*** Opening of DATA FOR THIS TASK ***

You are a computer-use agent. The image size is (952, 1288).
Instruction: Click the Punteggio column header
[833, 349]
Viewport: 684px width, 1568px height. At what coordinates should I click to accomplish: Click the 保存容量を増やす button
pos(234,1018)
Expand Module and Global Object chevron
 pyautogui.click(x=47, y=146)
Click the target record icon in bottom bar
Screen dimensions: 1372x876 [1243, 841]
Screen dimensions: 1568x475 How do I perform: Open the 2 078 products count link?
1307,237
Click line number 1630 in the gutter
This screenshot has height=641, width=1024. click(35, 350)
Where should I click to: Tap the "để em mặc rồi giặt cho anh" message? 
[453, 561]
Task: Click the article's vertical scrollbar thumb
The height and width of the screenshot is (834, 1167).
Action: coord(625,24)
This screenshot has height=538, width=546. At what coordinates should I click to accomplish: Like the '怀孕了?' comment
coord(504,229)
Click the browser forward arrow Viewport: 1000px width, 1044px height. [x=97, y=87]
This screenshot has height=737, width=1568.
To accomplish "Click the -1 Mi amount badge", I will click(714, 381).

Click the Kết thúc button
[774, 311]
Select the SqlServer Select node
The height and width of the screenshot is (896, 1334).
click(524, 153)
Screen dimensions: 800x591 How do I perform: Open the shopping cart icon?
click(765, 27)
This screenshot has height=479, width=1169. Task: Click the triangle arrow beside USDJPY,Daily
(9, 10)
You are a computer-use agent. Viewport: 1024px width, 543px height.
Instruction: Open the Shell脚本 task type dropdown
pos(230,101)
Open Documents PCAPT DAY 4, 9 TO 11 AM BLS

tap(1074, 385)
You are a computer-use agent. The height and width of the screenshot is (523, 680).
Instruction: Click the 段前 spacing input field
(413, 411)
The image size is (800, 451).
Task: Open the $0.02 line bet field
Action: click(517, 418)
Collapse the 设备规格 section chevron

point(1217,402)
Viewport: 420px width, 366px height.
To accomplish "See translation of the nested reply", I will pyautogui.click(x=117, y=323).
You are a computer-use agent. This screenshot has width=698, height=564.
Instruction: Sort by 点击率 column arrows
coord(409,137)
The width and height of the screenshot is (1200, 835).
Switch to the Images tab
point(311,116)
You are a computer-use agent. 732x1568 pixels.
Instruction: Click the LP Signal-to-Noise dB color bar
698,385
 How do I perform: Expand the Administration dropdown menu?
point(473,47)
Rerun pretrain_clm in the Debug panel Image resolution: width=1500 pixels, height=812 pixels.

*** Close of DATA FOR THIS TASK ***

**TASK:** Each line of the listing that includes the word "agent" should be copied out.

**EXERCISE ANSWER:**
You are a computer-use agent. The image size is (952, 1288).
You are a computer-use agent. Viewport: 1024px width, 543px height.
You are a computer-use agent. The height and width of the screenshot is (523, 680).
You are a computer-use agent. This screenshot has width=698, height=564.
You are a computer-use agent. 732x1568 pixels.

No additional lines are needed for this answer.